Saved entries
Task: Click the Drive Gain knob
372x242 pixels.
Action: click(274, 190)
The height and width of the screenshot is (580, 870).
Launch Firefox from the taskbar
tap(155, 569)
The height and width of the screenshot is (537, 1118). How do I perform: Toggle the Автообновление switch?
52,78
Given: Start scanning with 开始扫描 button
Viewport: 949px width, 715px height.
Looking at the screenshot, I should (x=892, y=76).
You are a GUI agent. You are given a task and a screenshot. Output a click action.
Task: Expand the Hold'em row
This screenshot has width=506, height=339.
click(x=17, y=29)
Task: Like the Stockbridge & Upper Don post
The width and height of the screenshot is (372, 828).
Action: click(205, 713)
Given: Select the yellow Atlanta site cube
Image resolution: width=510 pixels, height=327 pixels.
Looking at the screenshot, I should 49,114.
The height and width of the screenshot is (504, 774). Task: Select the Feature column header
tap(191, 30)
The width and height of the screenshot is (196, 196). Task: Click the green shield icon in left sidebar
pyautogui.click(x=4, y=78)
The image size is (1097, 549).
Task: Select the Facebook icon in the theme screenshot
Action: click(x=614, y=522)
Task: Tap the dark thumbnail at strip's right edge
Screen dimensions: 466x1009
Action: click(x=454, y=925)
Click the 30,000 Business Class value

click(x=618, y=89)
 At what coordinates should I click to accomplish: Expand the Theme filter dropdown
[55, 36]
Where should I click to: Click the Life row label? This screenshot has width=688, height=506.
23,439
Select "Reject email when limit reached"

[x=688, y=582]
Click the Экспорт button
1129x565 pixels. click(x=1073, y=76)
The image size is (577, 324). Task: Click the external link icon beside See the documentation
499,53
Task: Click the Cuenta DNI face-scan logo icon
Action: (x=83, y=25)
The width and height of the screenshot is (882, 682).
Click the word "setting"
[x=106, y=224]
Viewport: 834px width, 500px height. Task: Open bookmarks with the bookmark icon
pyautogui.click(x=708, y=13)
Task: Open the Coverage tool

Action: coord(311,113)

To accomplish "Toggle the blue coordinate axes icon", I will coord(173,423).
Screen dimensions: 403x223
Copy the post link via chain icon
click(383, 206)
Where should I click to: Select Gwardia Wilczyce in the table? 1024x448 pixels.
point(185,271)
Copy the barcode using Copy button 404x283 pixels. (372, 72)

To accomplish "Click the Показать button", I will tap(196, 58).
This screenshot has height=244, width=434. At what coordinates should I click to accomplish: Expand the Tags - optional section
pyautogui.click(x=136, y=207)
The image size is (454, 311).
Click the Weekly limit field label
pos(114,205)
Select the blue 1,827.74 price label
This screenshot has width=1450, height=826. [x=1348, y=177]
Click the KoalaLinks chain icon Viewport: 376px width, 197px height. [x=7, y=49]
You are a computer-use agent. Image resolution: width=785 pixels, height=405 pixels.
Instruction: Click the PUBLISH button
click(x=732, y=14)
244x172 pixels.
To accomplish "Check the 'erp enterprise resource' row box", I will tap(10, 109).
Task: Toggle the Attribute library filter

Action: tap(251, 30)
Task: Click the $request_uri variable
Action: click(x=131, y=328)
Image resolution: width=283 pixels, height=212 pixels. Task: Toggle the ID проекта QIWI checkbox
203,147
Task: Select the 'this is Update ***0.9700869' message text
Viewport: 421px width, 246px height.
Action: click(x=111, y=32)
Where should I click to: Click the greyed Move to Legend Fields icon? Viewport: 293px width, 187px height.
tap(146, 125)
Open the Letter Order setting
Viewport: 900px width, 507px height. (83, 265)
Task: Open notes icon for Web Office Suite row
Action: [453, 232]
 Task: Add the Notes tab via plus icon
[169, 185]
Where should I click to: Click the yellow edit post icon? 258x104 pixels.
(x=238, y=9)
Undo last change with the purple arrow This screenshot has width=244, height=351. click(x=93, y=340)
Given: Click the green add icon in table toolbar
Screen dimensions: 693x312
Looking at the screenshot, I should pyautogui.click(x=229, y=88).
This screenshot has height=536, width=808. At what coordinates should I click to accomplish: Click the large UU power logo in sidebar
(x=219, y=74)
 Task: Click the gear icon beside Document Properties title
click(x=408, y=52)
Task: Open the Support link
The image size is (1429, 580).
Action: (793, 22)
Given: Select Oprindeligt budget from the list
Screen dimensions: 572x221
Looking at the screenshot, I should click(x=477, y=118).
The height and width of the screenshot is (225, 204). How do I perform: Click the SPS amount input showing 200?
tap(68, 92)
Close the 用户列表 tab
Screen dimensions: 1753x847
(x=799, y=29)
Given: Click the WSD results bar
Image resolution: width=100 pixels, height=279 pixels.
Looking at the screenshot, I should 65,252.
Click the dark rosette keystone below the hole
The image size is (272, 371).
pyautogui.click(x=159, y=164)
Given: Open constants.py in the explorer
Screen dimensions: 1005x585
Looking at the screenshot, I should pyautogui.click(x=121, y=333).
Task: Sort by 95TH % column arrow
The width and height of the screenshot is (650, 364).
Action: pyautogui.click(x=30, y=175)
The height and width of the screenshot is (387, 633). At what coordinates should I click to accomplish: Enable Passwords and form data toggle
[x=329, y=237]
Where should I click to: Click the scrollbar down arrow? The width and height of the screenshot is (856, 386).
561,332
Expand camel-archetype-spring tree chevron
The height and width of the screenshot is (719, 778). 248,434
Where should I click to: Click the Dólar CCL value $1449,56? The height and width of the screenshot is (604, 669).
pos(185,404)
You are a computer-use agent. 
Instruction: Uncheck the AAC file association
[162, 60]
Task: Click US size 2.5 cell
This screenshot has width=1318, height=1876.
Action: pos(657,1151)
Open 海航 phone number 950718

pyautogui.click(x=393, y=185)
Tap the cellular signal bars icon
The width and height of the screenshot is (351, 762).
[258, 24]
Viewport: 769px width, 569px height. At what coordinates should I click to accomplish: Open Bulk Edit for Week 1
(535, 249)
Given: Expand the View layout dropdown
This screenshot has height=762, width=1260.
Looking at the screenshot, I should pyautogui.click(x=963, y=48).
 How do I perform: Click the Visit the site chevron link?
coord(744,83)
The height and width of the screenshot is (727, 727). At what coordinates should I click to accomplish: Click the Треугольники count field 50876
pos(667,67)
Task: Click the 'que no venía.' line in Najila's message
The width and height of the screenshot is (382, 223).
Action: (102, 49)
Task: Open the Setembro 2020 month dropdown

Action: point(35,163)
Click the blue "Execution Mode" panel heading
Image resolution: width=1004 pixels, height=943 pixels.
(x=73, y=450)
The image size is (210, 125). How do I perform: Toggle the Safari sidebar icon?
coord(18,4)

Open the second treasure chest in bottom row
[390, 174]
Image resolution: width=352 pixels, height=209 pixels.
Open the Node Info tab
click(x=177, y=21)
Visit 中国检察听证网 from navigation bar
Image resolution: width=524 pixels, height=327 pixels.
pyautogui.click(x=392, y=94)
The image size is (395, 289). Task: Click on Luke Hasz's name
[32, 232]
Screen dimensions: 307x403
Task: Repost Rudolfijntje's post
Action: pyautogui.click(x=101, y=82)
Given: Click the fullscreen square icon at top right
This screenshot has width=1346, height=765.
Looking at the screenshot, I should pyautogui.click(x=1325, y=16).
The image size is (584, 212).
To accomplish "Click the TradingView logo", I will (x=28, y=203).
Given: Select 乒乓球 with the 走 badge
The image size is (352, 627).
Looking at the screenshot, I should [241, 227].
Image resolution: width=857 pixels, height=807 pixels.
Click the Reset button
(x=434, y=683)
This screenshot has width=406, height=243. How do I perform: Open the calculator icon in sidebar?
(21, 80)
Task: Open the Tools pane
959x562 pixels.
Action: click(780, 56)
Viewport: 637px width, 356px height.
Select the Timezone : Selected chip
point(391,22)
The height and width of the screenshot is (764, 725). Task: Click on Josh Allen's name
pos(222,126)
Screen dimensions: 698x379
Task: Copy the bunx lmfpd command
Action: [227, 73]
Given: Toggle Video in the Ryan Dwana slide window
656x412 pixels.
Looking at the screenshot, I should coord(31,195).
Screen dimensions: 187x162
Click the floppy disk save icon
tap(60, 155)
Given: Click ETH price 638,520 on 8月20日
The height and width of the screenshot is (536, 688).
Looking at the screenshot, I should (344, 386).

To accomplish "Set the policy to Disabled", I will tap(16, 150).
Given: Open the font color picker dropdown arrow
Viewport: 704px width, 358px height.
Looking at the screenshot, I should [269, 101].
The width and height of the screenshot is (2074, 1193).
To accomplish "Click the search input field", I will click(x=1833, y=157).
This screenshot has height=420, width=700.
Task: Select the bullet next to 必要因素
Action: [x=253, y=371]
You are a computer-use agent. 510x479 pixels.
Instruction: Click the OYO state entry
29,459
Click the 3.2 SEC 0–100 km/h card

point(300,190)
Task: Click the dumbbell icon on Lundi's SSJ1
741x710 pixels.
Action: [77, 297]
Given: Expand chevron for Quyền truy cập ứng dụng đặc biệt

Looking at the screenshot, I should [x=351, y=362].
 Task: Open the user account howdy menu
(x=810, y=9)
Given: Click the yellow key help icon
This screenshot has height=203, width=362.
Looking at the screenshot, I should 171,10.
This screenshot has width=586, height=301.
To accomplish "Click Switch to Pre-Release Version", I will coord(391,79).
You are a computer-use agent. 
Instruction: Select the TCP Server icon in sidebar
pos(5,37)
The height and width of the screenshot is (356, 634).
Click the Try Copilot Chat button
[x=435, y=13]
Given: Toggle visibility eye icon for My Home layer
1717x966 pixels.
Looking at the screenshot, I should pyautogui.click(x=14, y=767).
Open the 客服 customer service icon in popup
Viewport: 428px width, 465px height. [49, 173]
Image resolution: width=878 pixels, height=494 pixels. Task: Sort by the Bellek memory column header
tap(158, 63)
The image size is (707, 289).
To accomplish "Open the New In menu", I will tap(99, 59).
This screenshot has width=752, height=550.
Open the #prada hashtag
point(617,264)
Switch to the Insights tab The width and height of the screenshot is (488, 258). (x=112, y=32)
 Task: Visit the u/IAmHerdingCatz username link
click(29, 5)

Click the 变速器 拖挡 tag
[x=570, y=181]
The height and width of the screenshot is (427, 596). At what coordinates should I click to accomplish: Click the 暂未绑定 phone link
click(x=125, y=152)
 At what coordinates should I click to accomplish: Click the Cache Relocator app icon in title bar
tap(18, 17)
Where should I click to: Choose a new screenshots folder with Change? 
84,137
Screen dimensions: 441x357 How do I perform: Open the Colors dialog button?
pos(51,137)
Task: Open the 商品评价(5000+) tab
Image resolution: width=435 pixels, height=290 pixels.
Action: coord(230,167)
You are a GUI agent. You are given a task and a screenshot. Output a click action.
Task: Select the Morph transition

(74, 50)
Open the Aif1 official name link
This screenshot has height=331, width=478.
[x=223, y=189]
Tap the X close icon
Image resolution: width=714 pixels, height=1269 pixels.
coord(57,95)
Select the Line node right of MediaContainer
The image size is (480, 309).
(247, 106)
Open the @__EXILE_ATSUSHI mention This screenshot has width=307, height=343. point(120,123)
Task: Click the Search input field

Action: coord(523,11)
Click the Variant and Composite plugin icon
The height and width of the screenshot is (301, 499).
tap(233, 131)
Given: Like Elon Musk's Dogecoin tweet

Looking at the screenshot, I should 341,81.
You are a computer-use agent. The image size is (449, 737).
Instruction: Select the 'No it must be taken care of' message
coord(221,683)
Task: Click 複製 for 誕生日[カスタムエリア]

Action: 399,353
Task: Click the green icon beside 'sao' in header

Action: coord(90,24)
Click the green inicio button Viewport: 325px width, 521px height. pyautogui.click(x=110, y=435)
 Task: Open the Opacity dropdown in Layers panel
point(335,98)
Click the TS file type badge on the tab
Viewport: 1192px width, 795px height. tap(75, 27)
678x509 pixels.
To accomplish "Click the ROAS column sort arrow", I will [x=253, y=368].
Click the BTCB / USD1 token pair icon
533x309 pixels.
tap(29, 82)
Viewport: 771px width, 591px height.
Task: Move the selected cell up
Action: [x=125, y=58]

REQUIRED WORK :: The answer should consist only of the lines from the one containing "Click the Variant and Composite plugin icon" through the last line of the data, given again exactly.

ANSWER TO THIS PROBLEM ::
Click the Variant and Composite plugin icon
The height and width of the screenshot is (301, 499).
tap(233, 131)
Given: Like Elon Musk's Dogecoin tweet

Looking at the screenshot, I should 341,81.
You are a computer-use agent. The image size is (449, 737).
Instruction: Select the 'No it must be taken care of' message
coord(221,683)
Task: Click 複製 for 誕生日[カスタムエリア]

Action: 399,353
Task: Click the green icon beside 'sao' in header

Action: coord(90,24)
Click the green inicio button Viewport: 325px width, 521px height. pyautogui.click(x=110, y=435)
 Task: Open the Opacity dropdown in Layers panel
point(335,98)
Click the TS file type badge on the tab
Viewport: 1192px width, 795px height. tap(75, 27)
678x509 pixels.
To accomplish "Click the ROAS column sort arrow", I will [x=253, y=368].
Click the BTCB / USD1 token pair icon
533x309 pixels.
tap(29, 82)
Viewport: 771px width, 591px height.
Task: Move the selected cell up
Action: [x=125, y=58]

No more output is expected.